Dabei hatte der Leiter des Literaturarchivs der Österreichischen Nationalbibliothek seine Liebe zur Literatur eigentlich "unter der Kuppe der Altphilologie verstecken" wollen. Am 20. Mai 1942 in Zagreb geboren, wusste Schmidt-Dengler während seiner Schulzeit in Wien genau, dass er nicht Germanistik studieren wollte. "Ich habe Literatur geliebt, aber gerade deshalb wollte ich es nicht studieren. Ich dachte, das ist ein Bereich, den ich für mich behalte." Sein Hauptfach, in dem er schließlich über Aurelius Augustinus' "Confessiones" promovierte, war die Klassische Philologie. Seine Liebe zu Griechen und Lateinern ist ihm geblieben, von der Habilitation 1974 über die Wirkungsgeschichte antiker Mythologeme in der Goethezeit bis zu aktuellen Vorlesungen über den Vergleich von antiken und modernen Dramen wusste er stets Bezüge zu ihnen herzustellen.
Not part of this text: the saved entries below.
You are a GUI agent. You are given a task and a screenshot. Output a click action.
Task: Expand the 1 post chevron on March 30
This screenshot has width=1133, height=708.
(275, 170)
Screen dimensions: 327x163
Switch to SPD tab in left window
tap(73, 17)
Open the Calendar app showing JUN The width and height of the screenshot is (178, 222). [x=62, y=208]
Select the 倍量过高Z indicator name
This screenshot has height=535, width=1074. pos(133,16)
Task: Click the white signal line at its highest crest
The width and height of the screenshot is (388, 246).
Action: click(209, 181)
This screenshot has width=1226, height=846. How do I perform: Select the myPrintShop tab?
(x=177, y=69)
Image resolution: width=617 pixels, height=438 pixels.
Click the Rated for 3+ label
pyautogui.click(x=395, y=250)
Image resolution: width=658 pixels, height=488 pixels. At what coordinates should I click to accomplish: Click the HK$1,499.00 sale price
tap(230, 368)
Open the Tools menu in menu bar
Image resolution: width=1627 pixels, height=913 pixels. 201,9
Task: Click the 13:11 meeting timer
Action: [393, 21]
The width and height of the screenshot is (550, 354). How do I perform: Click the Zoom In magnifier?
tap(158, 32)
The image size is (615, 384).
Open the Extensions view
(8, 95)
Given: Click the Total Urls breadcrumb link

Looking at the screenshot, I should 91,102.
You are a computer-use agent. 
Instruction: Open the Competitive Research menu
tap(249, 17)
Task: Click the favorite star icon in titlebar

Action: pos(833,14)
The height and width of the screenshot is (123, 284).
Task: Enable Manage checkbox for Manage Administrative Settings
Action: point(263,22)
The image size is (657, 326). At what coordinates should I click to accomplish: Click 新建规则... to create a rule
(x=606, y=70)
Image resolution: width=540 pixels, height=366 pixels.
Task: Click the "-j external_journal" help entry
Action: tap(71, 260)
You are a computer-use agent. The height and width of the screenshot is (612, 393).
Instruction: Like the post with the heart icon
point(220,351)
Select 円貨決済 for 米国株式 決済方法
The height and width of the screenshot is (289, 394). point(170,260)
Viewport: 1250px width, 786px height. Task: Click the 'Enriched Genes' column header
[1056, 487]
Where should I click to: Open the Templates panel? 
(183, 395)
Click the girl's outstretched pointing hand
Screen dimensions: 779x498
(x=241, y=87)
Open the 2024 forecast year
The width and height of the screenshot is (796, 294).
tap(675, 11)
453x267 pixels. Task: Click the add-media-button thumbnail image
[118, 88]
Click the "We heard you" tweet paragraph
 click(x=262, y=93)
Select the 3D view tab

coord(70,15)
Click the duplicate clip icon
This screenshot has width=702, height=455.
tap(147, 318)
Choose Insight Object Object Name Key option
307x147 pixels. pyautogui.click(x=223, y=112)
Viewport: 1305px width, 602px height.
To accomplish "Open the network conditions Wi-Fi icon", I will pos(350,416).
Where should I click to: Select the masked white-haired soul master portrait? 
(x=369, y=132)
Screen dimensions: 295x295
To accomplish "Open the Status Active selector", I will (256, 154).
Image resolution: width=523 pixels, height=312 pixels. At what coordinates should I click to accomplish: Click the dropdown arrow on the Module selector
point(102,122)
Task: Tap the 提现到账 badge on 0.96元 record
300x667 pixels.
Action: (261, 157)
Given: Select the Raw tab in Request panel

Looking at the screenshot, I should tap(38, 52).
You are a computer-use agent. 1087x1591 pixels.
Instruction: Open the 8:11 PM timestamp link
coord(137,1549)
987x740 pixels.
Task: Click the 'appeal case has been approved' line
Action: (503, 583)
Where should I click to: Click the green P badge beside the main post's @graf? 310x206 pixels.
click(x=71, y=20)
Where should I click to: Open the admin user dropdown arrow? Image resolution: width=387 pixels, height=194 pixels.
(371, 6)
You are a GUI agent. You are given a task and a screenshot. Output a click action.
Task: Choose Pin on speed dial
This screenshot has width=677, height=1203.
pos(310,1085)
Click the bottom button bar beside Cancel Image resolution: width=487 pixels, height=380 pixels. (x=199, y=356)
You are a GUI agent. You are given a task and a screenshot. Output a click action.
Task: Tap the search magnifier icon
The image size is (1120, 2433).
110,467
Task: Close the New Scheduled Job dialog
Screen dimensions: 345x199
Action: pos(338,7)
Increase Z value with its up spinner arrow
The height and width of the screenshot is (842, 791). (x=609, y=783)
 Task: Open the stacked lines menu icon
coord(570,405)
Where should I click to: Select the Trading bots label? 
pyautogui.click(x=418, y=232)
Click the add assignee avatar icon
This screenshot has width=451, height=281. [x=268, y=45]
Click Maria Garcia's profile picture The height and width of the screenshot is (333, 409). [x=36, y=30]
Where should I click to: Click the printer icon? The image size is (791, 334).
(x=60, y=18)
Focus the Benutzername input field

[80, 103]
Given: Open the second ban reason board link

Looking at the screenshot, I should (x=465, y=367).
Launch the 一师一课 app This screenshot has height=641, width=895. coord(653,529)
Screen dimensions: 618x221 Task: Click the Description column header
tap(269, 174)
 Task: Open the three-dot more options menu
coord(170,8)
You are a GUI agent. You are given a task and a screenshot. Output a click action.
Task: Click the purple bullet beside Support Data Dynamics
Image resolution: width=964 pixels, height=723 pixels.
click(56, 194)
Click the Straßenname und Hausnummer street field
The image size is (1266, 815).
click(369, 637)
Seit 1980 war er als außerordentlicher, seit 1989 als ordentlicher Professor am Institut. Ausgezeichnet wurde Schmidt-Dengler schon 1968 mit dem Theodor-Körner-Preis, 1978 mit dem Förderungspreis der Gemeinde Wien, 1994 mit dem Österreichischen Staatspreis für Literaturkritik und 1997 mit dem Preis für Sozial- und Geisteswissenschaften der Stadt Wien. Das Literaturarchiv, dem er seit 1996 vorsteht, baute er zu einer der bedeutendsten Literaturinstitutionen im deutschen Sprachraum aus, sein jüngstes Projekt - die Einrichtung eines Literaturmuseums in der Österreichischen Nationalbibliothek - konnte er nicht mehr zu Ende führen.

Er liebte Homer und Thomas Bernhard und er liebte Rapid. Mit allen drei Themen schaffte er es, vor der Fachwelt, vor Studenten, in Medien und Öffentlichkeit höchstes Ansehen zu erringen. "Ich habe mich einfach hingestellt und gesagt, was ich sagen wollte", erklärte er seinen Erfolg im Jänner der APA. Wir hätten gern noch viel mehr davon gehört.